Extract each line of the data below that contains the word "Identify".
## START Information shown
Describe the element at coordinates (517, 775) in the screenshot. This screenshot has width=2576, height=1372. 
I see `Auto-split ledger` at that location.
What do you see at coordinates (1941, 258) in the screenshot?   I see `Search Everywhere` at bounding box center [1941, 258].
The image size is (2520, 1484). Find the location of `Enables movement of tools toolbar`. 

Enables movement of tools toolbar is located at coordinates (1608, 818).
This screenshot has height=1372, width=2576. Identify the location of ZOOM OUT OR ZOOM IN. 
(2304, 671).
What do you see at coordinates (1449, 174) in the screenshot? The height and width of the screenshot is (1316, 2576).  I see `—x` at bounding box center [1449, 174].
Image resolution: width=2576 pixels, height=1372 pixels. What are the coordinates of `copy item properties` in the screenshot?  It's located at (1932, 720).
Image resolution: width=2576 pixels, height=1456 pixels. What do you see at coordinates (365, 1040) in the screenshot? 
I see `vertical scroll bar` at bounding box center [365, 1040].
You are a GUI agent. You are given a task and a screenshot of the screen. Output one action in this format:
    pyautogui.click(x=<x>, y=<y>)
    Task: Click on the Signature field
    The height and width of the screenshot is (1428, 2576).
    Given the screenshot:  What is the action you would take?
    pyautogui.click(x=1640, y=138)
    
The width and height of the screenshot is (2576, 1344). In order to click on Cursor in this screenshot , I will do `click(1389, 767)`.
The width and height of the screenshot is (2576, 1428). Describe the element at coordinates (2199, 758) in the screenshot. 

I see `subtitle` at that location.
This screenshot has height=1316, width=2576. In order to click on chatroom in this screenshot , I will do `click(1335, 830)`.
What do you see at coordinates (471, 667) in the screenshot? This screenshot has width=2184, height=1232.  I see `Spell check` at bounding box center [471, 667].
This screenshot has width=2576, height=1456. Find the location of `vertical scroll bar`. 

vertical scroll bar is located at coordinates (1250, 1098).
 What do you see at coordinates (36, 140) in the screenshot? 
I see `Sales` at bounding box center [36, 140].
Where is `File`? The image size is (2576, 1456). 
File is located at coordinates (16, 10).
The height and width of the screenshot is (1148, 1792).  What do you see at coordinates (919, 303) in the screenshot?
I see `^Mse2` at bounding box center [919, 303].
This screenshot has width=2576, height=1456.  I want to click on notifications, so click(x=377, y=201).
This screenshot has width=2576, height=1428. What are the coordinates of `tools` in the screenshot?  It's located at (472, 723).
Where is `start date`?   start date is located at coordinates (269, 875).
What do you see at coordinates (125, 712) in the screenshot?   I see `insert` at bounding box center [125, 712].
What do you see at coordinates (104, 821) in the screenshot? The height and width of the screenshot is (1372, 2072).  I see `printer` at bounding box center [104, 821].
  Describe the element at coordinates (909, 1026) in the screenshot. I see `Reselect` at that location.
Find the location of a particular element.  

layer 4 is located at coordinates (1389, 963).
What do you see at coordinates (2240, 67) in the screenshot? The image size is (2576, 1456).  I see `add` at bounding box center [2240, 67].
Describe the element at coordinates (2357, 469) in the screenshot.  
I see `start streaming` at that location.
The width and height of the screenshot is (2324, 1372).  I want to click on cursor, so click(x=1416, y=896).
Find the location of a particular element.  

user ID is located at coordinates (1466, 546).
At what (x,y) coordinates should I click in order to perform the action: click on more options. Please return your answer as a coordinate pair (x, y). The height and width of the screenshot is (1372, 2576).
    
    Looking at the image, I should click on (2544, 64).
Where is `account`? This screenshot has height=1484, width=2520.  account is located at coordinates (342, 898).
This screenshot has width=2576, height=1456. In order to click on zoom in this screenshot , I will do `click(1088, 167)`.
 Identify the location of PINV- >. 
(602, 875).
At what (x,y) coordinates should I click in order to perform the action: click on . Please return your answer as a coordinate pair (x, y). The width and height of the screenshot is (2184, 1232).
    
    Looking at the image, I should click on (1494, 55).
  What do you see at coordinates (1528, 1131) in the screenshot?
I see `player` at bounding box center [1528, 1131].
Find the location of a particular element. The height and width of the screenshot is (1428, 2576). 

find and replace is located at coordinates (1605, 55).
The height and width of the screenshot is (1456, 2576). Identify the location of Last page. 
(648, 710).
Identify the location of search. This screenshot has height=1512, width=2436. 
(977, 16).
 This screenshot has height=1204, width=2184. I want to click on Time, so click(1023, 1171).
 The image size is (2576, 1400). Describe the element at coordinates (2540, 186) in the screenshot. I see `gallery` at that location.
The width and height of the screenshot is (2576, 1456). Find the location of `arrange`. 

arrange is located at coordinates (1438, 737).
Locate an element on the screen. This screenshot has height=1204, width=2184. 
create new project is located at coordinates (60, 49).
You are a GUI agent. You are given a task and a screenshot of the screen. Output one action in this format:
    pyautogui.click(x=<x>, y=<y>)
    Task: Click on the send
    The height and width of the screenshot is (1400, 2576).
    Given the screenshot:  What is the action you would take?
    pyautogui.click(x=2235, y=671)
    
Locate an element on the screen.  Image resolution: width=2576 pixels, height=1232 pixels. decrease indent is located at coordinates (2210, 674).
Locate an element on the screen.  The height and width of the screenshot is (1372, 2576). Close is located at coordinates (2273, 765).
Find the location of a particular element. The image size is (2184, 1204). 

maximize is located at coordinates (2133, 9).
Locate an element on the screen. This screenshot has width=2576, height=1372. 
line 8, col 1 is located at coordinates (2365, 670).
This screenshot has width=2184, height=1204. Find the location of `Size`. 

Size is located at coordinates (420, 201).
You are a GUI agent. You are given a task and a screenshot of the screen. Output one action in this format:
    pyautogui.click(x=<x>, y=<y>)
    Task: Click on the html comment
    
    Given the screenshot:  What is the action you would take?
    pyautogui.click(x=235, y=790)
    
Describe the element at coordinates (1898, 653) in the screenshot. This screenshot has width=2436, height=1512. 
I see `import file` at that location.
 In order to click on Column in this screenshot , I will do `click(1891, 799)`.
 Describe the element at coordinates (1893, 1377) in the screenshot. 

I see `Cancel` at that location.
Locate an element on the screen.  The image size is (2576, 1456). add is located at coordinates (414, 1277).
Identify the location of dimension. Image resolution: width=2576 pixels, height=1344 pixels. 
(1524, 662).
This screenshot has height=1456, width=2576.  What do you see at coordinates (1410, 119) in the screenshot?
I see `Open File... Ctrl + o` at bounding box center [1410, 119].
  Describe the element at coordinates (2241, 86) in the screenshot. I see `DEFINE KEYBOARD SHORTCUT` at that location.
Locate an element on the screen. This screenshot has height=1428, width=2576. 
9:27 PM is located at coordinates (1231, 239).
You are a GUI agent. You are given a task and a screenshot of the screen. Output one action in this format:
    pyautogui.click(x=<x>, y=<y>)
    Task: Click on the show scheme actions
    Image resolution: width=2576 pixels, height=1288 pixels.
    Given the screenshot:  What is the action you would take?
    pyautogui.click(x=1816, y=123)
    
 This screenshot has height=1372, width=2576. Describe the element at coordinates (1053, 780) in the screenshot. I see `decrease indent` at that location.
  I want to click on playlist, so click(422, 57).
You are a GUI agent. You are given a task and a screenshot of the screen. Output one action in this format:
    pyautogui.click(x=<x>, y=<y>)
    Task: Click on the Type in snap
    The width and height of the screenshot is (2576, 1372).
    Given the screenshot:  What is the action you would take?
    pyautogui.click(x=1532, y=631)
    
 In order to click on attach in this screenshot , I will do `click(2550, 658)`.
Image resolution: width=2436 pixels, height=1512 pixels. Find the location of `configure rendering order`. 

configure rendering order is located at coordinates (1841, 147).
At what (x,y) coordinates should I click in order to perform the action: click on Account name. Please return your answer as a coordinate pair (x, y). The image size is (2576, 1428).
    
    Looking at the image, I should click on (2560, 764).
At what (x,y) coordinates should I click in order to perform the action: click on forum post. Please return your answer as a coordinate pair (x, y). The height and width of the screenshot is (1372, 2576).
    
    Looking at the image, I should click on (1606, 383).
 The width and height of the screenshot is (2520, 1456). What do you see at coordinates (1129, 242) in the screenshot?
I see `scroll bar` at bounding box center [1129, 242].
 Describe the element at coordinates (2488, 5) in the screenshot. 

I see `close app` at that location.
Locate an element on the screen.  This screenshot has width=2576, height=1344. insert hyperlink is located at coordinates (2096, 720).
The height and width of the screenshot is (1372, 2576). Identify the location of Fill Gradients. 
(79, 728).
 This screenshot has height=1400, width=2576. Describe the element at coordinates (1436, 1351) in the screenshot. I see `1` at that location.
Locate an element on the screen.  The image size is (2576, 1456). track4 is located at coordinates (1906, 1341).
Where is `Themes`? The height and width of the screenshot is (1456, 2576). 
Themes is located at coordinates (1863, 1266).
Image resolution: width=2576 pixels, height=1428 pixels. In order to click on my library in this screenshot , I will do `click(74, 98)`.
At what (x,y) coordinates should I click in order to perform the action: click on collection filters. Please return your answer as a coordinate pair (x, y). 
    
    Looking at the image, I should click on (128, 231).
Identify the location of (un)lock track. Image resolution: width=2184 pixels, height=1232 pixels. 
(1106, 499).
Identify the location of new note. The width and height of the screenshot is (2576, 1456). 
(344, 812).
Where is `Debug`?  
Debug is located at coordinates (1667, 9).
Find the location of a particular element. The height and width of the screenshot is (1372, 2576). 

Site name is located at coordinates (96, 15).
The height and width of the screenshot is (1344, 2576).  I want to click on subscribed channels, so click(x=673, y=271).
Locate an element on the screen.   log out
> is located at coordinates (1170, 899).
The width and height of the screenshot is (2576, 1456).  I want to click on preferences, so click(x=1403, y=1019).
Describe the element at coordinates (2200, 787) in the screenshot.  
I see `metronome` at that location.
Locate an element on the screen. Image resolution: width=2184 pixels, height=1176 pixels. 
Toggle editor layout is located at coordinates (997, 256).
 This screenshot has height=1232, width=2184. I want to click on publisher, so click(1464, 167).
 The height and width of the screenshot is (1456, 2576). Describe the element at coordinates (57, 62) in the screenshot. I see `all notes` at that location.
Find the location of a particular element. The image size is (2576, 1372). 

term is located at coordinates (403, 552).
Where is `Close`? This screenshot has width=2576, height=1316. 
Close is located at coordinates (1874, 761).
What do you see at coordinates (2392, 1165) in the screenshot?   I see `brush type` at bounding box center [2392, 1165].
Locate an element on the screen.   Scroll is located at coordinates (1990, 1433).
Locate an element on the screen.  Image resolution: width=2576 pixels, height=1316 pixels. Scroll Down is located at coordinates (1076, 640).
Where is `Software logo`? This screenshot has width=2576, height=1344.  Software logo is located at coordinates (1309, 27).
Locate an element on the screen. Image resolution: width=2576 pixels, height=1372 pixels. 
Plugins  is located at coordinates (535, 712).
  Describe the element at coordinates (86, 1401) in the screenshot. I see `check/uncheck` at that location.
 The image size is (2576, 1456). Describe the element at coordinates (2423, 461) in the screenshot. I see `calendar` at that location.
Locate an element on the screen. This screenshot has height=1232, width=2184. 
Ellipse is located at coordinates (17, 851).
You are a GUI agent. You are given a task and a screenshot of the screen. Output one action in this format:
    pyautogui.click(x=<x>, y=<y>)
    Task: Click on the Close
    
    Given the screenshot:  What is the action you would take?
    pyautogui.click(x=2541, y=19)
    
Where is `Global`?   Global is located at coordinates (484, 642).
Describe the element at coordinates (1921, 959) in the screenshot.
## END Information shown
= Output for this exercise =
This screenshot has height=1372, width=2576. Identify the location of ZOOM OUT OR ZOOM IN. 
 Identify the location of PINV- >. 
The height and width of the screenshot is (1456, 2576). Identify the location of Last page. 
Identify the location of search. This screenshot has height=1512, width=2436. 
Identify the location of dimension. Image resolution: width=2576 pixels, height=1344 pixels. 
The height and width of the screenshot is (1372, 2576). Identify the location of Fill Gradients. 
Identify the location of (un)lock track. Image resolution: width=2184 pixels, height=1232 pixels. 
Identify the location of new note. The width and height of the screenshot is (2576, 1456). 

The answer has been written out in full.